- Born: 1974 (age 51–52) Picayune, Mississippi, U.S.
- Education: University of Southern Mississippi (BA) University of New Orleans (MFA)
- Occupations: Author, Screenwriter
- Parent(s): Mike Perronne Barbara Marie Perronne
- Website: www.michaelhperronne.com

= Michael Holloway Perronne =

American writer

Michael Holloway Perronne (born 1974) is an American author. His novels include: A Time Before Me, Men Can Do Romance, Falling Into Me, Embrace the Rain, A Time Before Us, and Gardens of Hope.

Perronne received a great deal of publicity after sending a copy of his novel, A Time Before Me, to Alabama state lawmaker Gerald Allen who proposed that all books mentioning gay content should be banned. Allen was quoted saying, "I guess we dig a big hole and dump them in and bury them."

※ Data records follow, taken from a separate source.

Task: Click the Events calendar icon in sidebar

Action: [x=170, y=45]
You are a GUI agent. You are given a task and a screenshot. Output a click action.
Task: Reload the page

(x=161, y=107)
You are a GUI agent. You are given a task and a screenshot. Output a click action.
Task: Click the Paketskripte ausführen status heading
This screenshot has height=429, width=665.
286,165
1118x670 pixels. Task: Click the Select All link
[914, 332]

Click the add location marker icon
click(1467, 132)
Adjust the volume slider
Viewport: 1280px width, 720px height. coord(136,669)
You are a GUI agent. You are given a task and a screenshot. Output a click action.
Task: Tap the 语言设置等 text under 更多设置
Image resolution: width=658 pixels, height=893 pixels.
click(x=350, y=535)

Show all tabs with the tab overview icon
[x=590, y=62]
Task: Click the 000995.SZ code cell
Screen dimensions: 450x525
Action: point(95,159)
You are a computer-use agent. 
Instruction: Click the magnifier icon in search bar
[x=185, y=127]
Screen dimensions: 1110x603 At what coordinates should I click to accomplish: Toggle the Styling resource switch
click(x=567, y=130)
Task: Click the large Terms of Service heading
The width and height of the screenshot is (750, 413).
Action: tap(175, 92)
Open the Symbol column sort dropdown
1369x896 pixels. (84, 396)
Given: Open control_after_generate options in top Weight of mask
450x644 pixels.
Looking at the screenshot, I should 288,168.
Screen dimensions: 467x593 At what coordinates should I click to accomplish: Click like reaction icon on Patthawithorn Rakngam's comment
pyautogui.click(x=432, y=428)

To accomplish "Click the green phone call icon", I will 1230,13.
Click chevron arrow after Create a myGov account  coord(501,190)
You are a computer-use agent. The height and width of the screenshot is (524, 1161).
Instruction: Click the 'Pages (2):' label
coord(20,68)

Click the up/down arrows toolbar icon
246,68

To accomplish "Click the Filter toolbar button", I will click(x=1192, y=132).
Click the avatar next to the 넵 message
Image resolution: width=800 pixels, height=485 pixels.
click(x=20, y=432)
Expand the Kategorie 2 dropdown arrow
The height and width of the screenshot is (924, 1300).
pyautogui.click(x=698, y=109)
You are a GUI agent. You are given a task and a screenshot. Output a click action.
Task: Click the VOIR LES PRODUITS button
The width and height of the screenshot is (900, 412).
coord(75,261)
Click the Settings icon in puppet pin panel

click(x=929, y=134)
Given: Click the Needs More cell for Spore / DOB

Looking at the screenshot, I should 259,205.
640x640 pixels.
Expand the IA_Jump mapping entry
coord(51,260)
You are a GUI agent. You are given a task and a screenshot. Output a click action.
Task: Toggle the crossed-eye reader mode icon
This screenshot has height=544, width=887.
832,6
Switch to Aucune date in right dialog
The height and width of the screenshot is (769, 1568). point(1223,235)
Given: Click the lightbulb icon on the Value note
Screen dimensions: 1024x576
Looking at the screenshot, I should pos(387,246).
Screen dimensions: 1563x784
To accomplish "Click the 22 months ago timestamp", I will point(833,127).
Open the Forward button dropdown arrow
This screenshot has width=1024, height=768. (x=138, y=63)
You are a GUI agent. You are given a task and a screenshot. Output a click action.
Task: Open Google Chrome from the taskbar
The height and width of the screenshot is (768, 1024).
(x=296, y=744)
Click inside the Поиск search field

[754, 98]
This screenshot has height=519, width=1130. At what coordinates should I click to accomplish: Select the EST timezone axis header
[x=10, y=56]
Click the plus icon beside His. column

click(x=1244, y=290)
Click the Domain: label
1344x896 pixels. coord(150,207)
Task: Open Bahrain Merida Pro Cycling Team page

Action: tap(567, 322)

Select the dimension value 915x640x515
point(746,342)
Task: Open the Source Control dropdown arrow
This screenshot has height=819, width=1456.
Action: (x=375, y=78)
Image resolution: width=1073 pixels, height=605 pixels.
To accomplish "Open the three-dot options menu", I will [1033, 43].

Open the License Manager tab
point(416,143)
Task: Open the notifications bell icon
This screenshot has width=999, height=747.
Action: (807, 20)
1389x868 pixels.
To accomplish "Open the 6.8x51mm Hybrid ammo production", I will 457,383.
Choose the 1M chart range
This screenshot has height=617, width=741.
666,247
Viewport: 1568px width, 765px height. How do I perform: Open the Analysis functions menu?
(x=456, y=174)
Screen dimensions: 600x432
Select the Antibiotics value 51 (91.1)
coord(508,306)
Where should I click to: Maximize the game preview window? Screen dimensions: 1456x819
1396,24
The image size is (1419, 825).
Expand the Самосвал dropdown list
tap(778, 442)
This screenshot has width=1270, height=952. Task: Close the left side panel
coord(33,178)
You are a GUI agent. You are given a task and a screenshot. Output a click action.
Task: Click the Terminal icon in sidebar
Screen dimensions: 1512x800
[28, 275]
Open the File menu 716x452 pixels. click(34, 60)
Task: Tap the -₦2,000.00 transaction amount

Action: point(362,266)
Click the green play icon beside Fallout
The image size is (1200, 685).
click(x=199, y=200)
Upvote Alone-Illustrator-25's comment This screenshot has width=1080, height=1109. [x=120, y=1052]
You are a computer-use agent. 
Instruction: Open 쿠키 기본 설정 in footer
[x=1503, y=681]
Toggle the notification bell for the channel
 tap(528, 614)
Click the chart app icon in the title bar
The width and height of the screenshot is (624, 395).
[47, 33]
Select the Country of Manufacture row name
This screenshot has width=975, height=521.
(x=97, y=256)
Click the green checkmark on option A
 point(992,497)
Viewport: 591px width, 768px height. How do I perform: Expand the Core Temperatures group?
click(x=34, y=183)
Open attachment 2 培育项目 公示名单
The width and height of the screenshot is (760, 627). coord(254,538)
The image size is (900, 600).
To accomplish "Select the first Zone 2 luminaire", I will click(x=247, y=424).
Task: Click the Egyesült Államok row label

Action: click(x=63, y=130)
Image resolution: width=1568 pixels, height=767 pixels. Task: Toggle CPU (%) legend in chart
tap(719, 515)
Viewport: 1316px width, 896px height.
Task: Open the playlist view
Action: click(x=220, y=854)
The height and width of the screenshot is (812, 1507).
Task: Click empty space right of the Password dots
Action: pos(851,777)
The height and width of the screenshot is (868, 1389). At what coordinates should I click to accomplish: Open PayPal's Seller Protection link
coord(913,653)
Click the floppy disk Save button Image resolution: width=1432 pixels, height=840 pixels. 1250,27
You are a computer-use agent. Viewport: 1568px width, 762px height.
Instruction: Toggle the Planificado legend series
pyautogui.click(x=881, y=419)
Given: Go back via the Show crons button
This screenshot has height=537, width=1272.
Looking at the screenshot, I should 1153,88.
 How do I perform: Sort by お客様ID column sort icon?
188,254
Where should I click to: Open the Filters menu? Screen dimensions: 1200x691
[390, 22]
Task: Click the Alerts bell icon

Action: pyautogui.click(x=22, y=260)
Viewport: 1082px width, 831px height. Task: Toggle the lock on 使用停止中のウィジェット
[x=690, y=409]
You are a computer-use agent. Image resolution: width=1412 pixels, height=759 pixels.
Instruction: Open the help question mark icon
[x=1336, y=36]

In response, Perronne said, "If Mr. Allen is determined to bury such great works as The Color Purple, The Picture of Dorian Gray, and Brideshead Revisited, then I would be honored to have my own work buried with such classics." The controversy led to Perronne making appearances on national television and mentions in national gay newsmagazines.

His debut novel, "A Time Before Me" won the Bronze Award, ForeWord Magazine's 2006 Book of the Year Award in the Gay/Lesbian fiction category.

Perronne is openly gay.

Some of his later works, including Falling Into Me and A Time Before Us, dealt with common issues gay men in their thirties face with growing older. Embrace the Rain examined cultural clashes between ethnic groups in post-Hurricane Katrina in Perronne's native coastal Mississippi. Gardens of Hope, his first historical novel, takes place in the backdrop of the World War II Japanese-American internment camp Manzanar.

in 2019, Michael's script for the TV movie Deadly Vengeance was shot and produced by Titan Global Entertainment and Marvista Entertainment starring Gina Holden, Mitchell Hoog, Jessica Belkin and David Lipper.

As of 2023, he has also written the scripts for seven additional TV movies that have aired on Lifetime, LMN, UpTV, and streaming on Amazon Prime. Titles include: Saving My Daughter; Here Kills the Bride; Love, Game, Match; The Nature of Romance; Trapped With my Husband; and Don't Sell My Baby. Upcoming premieres include: The Perfect In-Laws, directed by Emmy-nominated actress Ashley Jones, on LMN on Nov. 20, 2023 and My Two Husbands set to debut on June 20, 2024, also on LMN.Perronne's IMDB

==Personal life==
Perronne was born and raised in Picayune, Mississippi, the son of Mike and Barbara Marie Perronne. He received a BA in Film from the University of Southern Mississippi and an MFA in Drama and Communications from the University of New Orleans. For a few years he worked as a production assistant in television and film, in both New Orleans and Los Angeles, on such projects as the television series The Big Easy and the television movies Rag and Bone and Introducing Dorothy Dandridge.

Following that, he worked as the Conference Services Coordinator for NATPE. He did script reading and analysis for the Los Angeles Film Festival and the Los Angeles Film Collaborative.